▶ **Reading passage**

The good thing is that programmes to address MCH
challenges exist leaving the government with the simple task of finding
out what works and rapidly bringing such initiatives to scale.
A key goal of any health system should be to
provide safe, high quality care. Challenges in delivering high quality
care across the board emanates from the low numbers of human resources
for health (HRH) and the high number of unregulated informal healthcare
providers.
These include the ‘kiosk’ owner who dispenses
over-the-counter medicines and the traditional healers who supplement
herbal remedies with mainstream drugs. This has resulted in
mal-prescription and over-prescription, particularly of anti-malarials,
antibiotics and analgesics.
The low numbers of HRH is largely due to
under-investment and poor management of the sector which has in turn led
to low numbers at entry, and increased out-migration.
To address this, the governments (national and
county) will need to ramp up incentives to attract, train and retain
personnel. The healthcare system must also open up to innovation when it
comes to training health care workers.
New cadres such as nurse aides, ophthalmic and
dental assistants whose emergence arose to perform very specific tasks,
have lowered costs and helped improve outcomes in private practice.
Efficiencies have been gained from lower HR costs,
greater proficiency and speed resulting from experience and expertise
in a small, well defined functional area, and freeing more technically
qualified staff to perform other functions.
Quality is further complicated by information
asymmetry between the prospective clients (that is, the wider
population) and the health care providers. This has resulted in market
failure rendering services of the highest quality and best price
non-competitive.
The fact that prices are rarely transparent, and
that patients cannot assess the quality of services and therefore cannot
compare service providers and determine value-for-money have
contributed to this sad state of affairs.
To address these issues, the government, as the
people’s representative, must focus on effective management of
information. A robust platform can be developed with the participation
of private sector which allows access to information regarding each
institution, health workers, investigations and procedures to help curb
malpractice, misuse and abuse of resources.

▶ **What to do**
Answer from the health care passage:
(a) Which three kinds of drugs does it name as mal-prescribed and over-prescribed?
(b) What does it say the low numbers of HRH are largely due to?
(c) Which new cadres does it list as examples?

▶ **Excerpted records**
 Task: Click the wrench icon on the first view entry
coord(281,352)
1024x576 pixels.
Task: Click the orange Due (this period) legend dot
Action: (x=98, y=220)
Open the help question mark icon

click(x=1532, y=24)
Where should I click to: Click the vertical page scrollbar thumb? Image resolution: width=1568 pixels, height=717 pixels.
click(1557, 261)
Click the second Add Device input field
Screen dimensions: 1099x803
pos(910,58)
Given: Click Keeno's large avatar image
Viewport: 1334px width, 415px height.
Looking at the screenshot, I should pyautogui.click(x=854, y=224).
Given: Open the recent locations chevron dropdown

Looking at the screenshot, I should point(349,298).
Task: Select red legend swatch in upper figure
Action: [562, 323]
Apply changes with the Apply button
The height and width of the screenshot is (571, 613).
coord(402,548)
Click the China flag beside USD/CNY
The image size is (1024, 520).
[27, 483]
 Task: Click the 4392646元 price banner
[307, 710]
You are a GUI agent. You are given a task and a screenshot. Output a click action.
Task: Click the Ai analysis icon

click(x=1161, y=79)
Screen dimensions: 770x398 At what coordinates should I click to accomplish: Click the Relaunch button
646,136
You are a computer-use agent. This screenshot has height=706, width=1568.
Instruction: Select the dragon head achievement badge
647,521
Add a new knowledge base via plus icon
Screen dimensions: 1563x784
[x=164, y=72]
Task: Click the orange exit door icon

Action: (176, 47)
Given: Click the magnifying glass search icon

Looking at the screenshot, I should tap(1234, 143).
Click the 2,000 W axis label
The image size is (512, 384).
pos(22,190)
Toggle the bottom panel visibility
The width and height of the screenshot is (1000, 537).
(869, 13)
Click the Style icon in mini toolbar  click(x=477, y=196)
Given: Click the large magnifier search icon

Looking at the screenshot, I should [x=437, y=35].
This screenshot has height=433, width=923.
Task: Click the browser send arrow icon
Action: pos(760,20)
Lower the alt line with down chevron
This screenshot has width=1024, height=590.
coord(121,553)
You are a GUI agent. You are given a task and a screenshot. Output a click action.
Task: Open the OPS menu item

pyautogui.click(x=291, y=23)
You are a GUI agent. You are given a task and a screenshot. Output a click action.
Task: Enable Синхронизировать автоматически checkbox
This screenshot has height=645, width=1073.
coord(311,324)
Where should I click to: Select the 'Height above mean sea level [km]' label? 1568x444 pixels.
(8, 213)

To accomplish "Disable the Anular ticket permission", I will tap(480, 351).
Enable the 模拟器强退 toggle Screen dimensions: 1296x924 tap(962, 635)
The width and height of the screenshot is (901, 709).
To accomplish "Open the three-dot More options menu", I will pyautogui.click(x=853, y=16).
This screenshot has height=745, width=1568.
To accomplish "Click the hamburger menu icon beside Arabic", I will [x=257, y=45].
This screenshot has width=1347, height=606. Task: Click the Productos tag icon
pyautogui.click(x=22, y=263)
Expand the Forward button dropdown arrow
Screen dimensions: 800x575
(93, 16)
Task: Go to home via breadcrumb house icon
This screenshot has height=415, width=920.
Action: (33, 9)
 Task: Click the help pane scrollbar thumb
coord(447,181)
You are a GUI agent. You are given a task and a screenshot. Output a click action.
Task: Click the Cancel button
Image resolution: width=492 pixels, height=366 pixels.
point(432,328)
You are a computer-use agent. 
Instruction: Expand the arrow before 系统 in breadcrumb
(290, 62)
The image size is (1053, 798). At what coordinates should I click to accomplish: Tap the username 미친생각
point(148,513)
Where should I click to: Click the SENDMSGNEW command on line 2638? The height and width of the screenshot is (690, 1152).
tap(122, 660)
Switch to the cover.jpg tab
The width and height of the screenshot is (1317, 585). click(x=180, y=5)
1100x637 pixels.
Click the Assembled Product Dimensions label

▶ **Answer section**
(a) Anti-malarials, antibiotics and analgesics.
(b) Under-investment and poor management of the sector.
(c) Nurse aides, ophthalmic assistants and dental assistants.